▶ **YOUR INSTRUCTIONS**
Read the records below. Copy each line where the string "with" occurs.

Stored data entries
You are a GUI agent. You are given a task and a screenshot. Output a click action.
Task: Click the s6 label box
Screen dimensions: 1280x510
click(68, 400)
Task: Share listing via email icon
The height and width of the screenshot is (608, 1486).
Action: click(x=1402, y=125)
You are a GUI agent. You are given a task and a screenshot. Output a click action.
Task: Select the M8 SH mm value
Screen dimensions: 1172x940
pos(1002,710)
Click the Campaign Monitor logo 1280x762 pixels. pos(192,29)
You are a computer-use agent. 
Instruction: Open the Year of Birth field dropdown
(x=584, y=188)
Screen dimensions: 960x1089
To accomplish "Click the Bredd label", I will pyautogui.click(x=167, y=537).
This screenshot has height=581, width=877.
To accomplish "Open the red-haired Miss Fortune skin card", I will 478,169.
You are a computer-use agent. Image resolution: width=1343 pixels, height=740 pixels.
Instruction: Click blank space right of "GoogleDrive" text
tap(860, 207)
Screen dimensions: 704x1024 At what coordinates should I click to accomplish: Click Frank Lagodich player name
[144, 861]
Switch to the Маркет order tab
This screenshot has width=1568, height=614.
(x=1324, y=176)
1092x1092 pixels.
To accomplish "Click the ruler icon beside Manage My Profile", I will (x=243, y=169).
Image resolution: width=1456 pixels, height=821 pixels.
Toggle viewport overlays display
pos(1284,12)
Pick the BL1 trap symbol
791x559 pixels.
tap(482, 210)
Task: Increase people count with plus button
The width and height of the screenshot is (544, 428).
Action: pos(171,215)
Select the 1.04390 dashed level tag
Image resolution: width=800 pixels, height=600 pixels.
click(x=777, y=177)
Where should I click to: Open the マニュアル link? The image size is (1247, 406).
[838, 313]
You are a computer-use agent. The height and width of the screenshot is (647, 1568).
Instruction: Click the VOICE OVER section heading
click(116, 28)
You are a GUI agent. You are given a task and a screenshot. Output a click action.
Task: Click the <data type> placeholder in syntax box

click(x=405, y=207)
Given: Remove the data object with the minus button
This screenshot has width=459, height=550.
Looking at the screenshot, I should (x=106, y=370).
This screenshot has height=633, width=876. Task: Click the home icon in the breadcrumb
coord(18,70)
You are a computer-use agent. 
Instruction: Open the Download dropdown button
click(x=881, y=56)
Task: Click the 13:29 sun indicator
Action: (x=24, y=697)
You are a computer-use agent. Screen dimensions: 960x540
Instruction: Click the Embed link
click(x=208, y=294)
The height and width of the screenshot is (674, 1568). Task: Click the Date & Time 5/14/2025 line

▶ **RESPONSE TO THE EXERCISE**
Task: Increase people count with plus button
Given: Remove the data object with the minus button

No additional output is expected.